A compendium of adenovirus genetic modifications for enhanced replication, oncolysis, and tumor immunosurveillance in cancer therapy.

Gene

Department of Fundamental and Applied Neurobiology, V. P. Serbsky Federal Medical Research Center of Psychiatry and Narcology, the Ministry of Health of the Russian Federation, Kropotkinsky lane 23, 119034 Moscow, Russia; Department of Medical Nanobiotechnologies, Medico-Biological Faculty, N. I. Pirogov Russian National Research Medical University, the Ministry of Health of the Russian Federation, Ostrovitianov str. 1, 117997 Moscow, Russia.

Published: December 2018

In this review, we specifically focus on genetic modifications of oncolytic adenovirus 5 (Ad5)-based vectors that enhance replication, oncolysis/spread, and virus-mediated tumor immunosurveillance.

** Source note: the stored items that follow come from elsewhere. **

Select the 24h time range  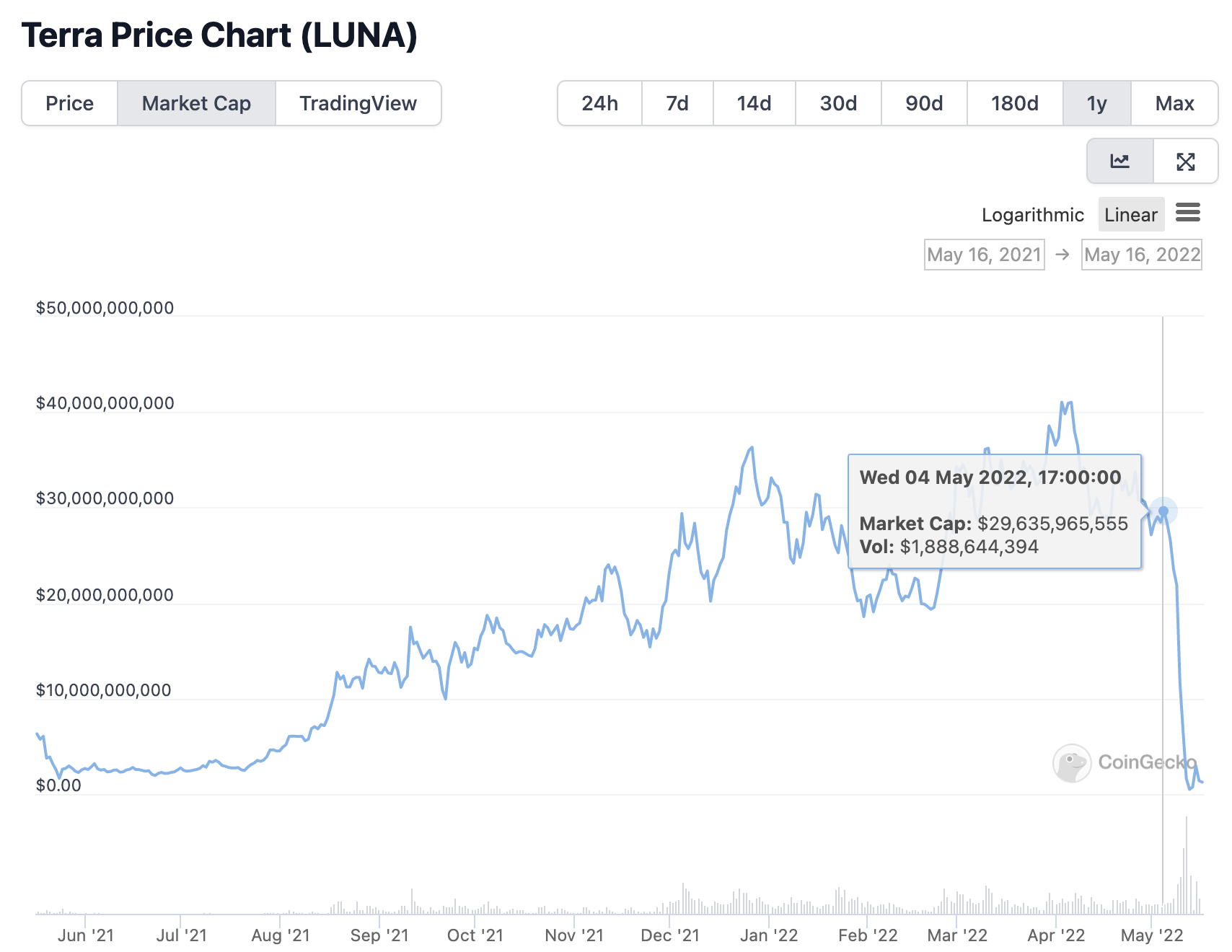click(599, 103)
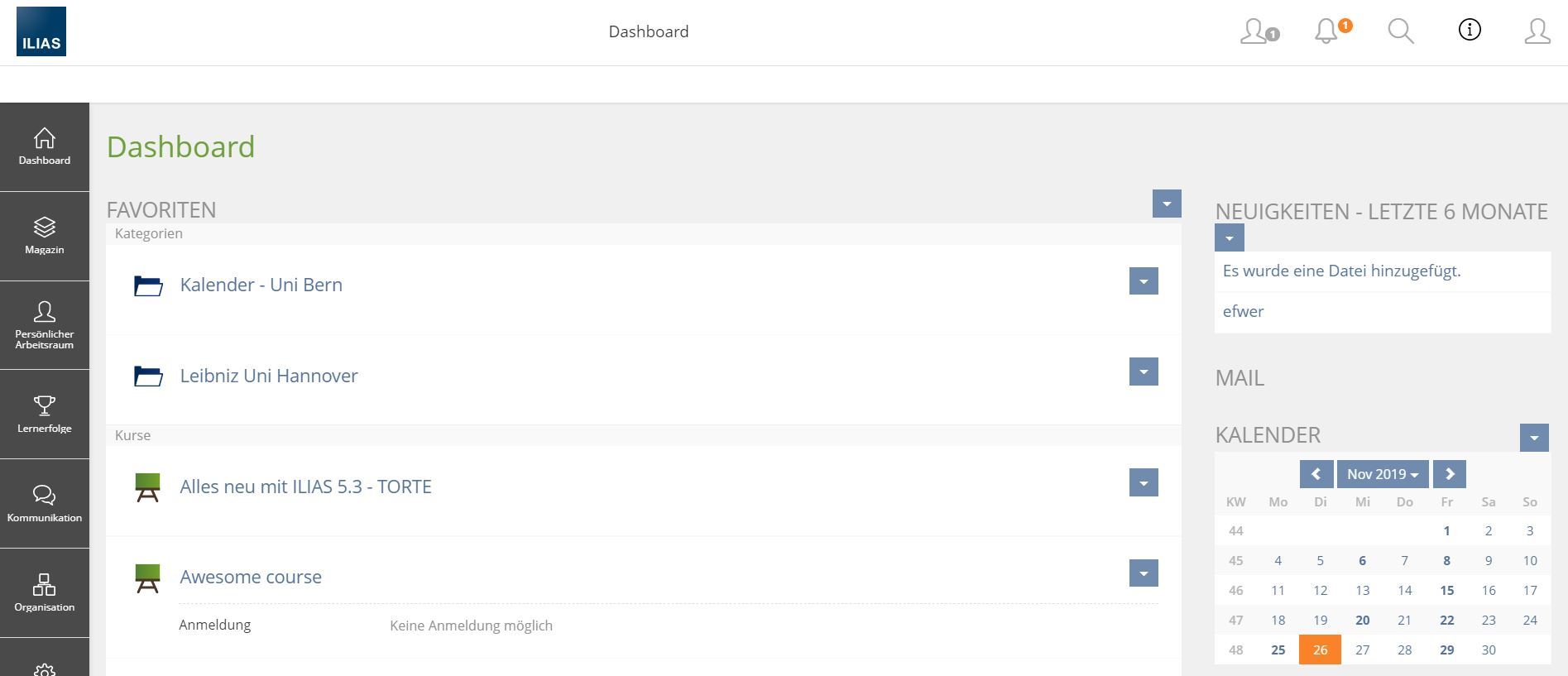Open Lernerfolge in the sidebar
Viewport: 1568px width, 676px height.
45,414
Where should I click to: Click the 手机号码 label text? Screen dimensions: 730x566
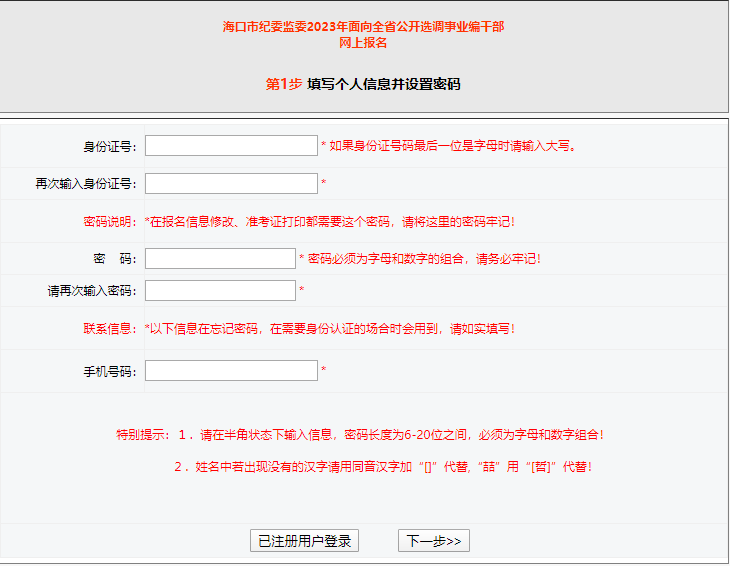pyautogui.click(x=109, y=371)
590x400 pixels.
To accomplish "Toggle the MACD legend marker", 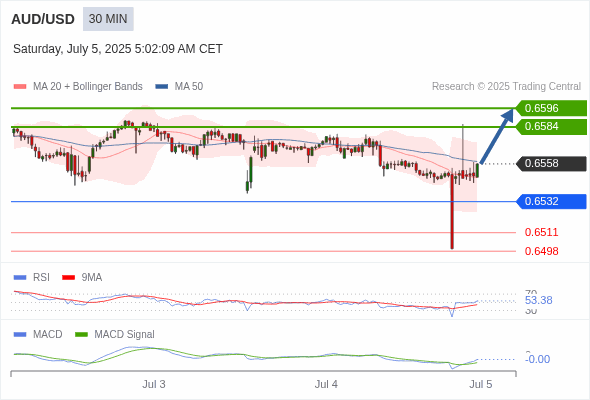I will (20, 335).
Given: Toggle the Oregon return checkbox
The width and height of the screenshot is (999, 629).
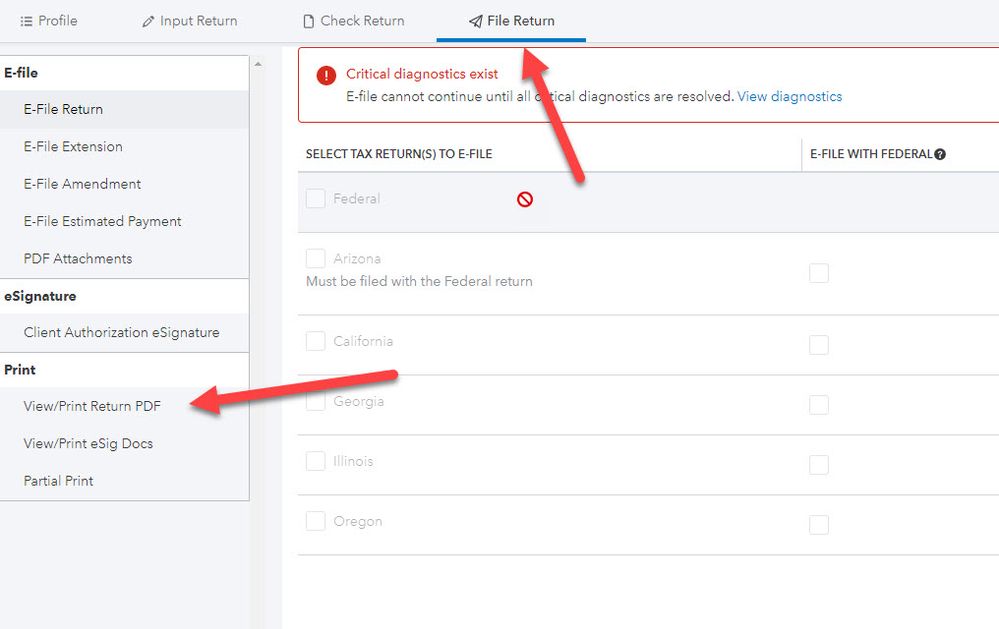Looking at the screenshot, I should click(316, 521).
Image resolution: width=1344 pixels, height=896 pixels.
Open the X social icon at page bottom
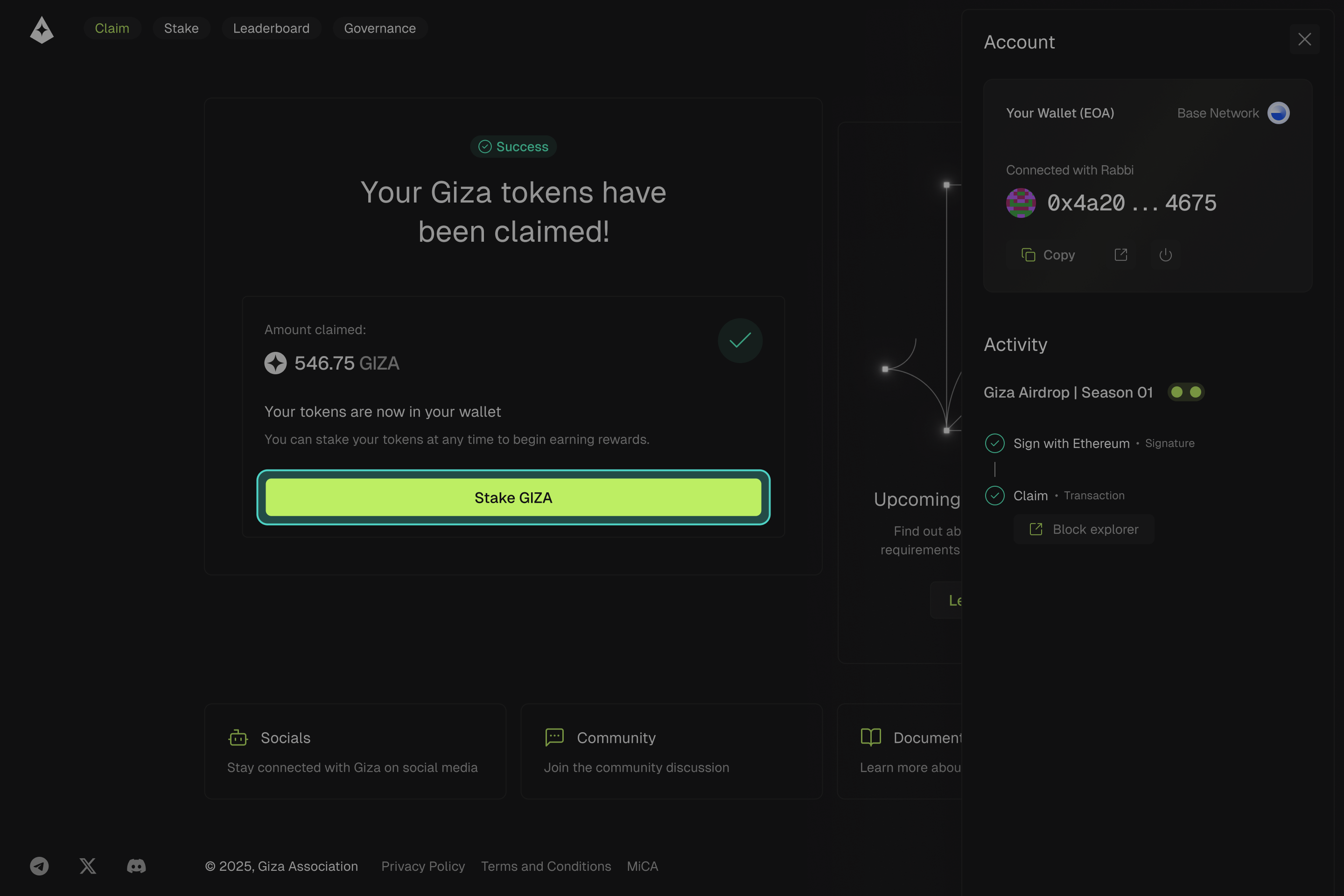click(87, 866)
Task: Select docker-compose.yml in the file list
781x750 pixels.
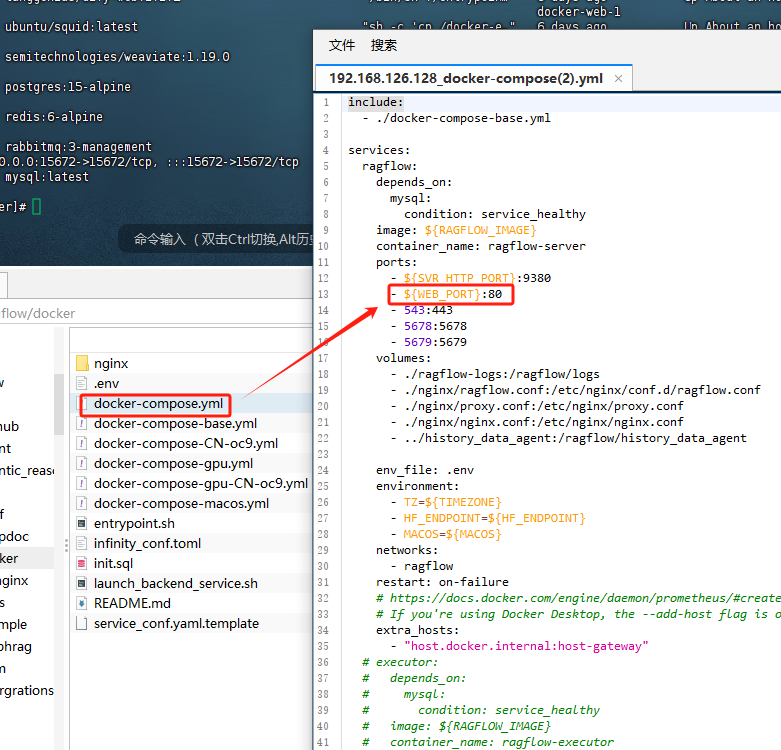Action: pos(158,404)
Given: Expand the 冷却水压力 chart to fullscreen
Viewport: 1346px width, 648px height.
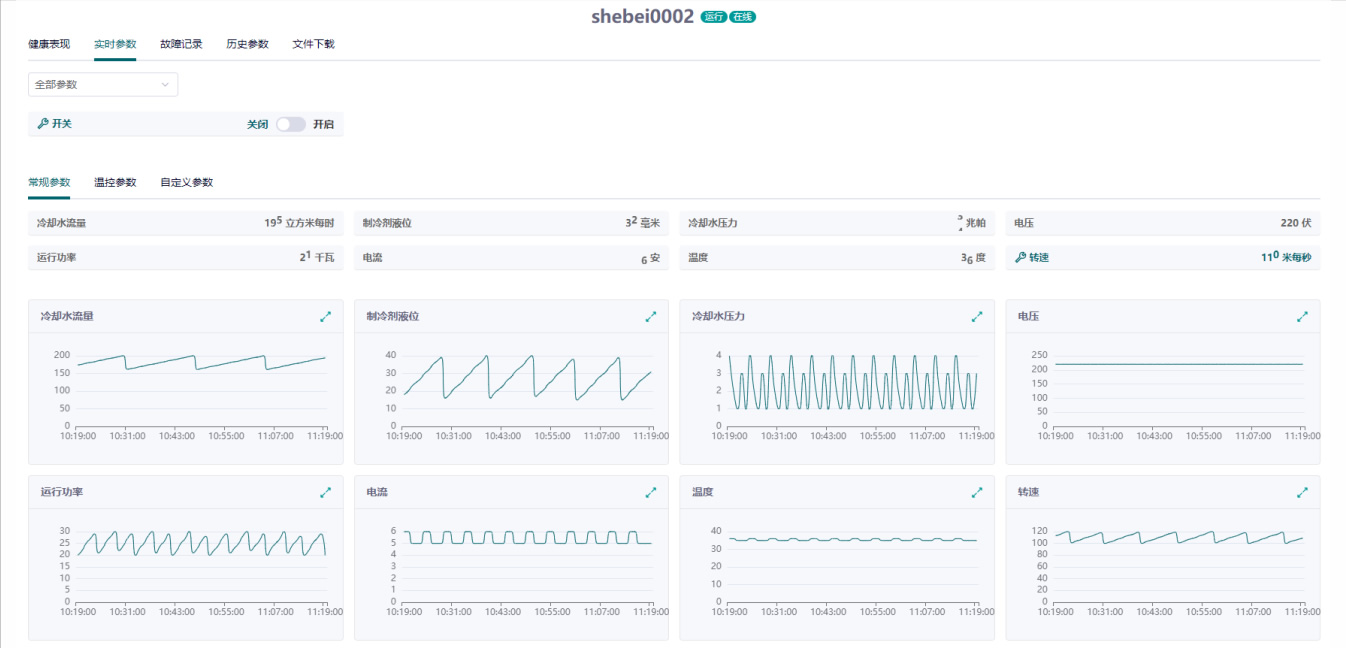Looking at the screenshot, I should (x=977, y=316).
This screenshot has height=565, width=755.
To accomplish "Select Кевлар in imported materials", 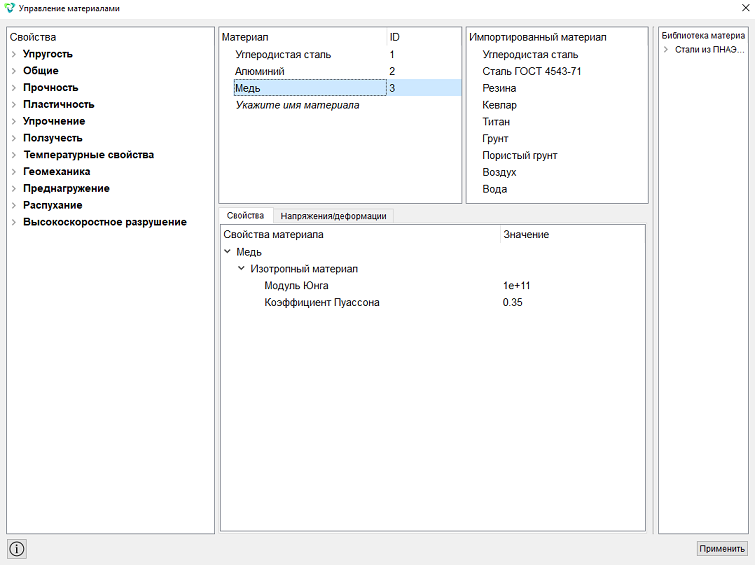I will [499, 105].
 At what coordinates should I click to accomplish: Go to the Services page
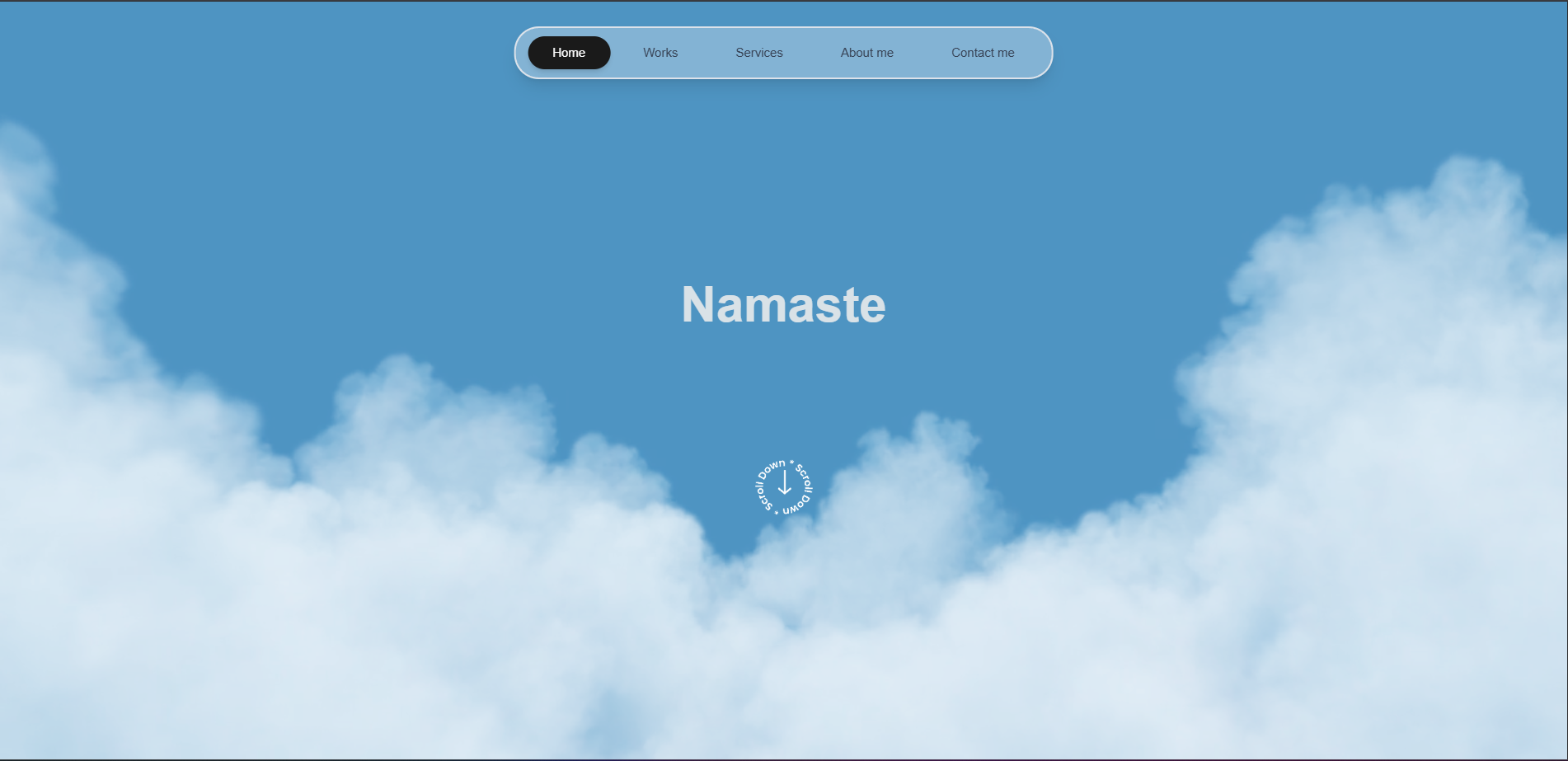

The finding of negative regulation of minor core protein V by SUMOylation led to the identification of amino acid residues, which when mutated increase adenovirus replication and progeny yield. Suppression of Dicer and/or RNAi pathway with shRNA or p19 tomato bushy stunt protein also results in significant enhancement of adenovirus replication and progeny yield. Truncation mutations in E3-19K or i-leader sequence or overexpression of adenovirus death protein (ADP) potently increase adenovirus progeny release and spread without affecting virus yield. Moreover, E3-19K protein, which was found to inhibit both major histocompatibility complex I (MHCI) and MHC-I chain-related A and B proteins (MICA/MICB) expression on the cell surface, protecting infected cells from T-lymphocyte and natural killer (NK) cell attack, may be tailored to selectively target only MHCI or MICA/MICB, or to lose the ability to downregulate both. At last, E3-19K protein may be exploited to deliver tumor-associated epitopes directly to the endoplasmic reticulum for loading MHCI in the transporter associated with antigen processing (TAP)-deregulated cells.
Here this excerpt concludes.